Emmanuel Petit on Abidal and Messi: Someone is lying at Barcelona

The former Barca midfielder discusses the club's politics and what might be going on between the number 10 and the sporting director.

7 Dec 2000: Emmanuel Petit of Barcelona defends a free-kick during the UEFA Cup 3rd round 2nd leg match against Club Brugge played at the Nou Camp, in Barcelona, Spain. The match ended in a 1-1 draw. Mandatory Credit: Phil Cole /Allsport


Barcelona is a political club. The Catalan mentality is present throughout and is also symbolised in so many players, as was the case when I was there in the early 2000s when you had the likes of Pep Guardiola, Luis Enrique and Albert Ferrer. They were the symbol of the club.

Every decision you make on and off the pitch – most of the time its influenced by politics. It’s said so often: this is more than a club, més que un club. This is the slogan and the philosophy of the team. When you sign for them you know this, on top of knowing that it’s one of the world’s biggest clubs.

They are proud of this mentality but it can sometimes be difficult to understand and if you add in pressure from fans and the press, things can become very tough for players. I felt it when I was there.
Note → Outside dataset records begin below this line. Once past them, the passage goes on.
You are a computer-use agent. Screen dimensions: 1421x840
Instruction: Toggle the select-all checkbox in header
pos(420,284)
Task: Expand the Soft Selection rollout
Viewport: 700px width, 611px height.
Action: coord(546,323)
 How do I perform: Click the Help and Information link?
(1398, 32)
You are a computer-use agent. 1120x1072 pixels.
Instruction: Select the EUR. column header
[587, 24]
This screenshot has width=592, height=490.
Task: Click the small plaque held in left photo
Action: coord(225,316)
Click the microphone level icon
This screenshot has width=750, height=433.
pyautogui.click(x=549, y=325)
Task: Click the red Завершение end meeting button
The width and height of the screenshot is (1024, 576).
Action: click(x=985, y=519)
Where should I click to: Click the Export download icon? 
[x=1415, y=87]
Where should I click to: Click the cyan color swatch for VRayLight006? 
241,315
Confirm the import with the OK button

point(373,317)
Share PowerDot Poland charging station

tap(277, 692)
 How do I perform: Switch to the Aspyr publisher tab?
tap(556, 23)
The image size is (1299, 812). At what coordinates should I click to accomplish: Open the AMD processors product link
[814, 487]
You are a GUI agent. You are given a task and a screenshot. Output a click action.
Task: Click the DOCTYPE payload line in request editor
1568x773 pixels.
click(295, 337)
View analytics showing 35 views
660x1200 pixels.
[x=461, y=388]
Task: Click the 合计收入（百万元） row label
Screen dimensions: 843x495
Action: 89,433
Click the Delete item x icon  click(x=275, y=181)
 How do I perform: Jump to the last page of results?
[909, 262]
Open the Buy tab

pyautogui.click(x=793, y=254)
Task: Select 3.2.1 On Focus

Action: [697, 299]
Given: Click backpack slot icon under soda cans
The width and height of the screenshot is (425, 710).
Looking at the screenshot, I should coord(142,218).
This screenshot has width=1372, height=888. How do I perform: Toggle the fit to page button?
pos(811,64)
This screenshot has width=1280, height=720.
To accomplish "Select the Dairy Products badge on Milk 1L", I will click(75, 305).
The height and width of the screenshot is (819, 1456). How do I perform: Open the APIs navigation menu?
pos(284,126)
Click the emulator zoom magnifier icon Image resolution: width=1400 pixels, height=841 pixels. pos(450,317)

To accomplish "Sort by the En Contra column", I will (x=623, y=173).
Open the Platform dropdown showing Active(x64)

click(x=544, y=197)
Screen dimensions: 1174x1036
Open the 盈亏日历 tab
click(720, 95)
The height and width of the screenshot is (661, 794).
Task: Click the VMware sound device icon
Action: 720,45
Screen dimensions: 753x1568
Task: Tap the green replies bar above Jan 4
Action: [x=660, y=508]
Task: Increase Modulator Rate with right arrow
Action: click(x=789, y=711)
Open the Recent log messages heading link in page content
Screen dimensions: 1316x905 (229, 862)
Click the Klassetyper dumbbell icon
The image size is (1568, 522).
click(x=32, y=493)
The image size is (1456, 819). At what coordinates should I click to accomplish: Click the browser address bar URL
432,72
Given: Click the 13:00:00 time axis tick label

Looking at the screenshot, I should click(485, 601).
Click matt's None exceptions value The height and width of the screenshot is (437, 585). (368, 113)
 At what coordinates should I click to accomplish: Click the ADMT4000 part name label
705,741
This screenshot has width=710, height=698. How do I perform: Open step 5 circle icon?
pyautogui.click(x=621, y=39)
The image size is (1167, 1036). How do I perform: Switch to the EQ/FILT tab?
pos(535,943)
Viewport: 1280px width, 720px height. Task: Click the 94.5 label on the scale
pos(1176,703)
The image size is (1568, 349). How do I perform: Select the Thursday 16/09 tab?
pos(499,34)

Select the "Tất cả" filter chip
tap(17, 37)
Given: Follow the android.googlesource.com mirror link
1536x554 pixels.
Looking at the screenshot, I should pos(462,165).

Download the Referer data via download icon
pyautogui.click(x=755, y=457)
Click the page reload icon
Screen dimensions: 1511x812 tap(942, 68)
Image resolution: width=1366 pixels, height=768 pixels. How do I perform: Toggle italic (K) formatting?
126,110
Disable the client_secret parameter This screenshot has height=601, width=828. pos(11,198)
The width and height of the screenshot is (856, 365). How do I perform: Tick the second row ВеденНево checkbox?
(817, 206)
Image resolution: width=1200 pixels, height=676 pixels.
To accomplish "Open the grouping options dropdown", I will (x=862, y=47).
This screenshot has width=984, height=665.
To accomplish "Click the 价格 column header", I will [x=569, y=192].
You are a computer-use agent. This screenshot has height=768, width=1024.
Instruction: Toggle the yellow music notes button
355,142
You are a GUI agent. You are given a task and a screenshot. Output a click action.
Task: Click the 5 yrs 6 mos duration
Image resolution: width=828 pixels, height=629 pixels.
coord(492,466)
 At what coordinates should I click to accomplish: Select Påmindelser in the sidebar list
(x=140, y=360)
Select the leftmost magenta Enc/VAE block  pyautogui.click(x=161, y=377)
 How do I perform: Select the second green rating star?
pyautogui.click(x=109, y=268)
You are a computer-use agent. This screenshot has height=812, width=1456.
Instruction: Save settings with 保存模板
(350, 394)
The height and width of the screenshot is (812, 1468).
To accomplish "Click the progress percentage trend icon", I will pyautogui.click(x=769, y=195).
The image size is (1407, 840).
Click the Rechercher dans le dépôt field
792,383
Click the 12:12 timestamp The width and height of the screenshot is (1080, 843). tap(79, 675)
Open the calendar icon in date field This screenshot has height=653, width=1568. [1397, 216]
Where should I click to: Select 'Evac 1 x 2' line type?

As soon as I signed, they told me: “You should speak Catalan instead of Castilian.”

I found it more difficult to adapt there than I did in England.

Emmanuel Petit

Something’s gotta give

With the Eric Abidal and Lionel Messi situation, I think it all depends on what happens in the next transfer window. Many players were disappointed with the previous summer’s activity, with so many players rumoured to come in who never came, Neymar being one example.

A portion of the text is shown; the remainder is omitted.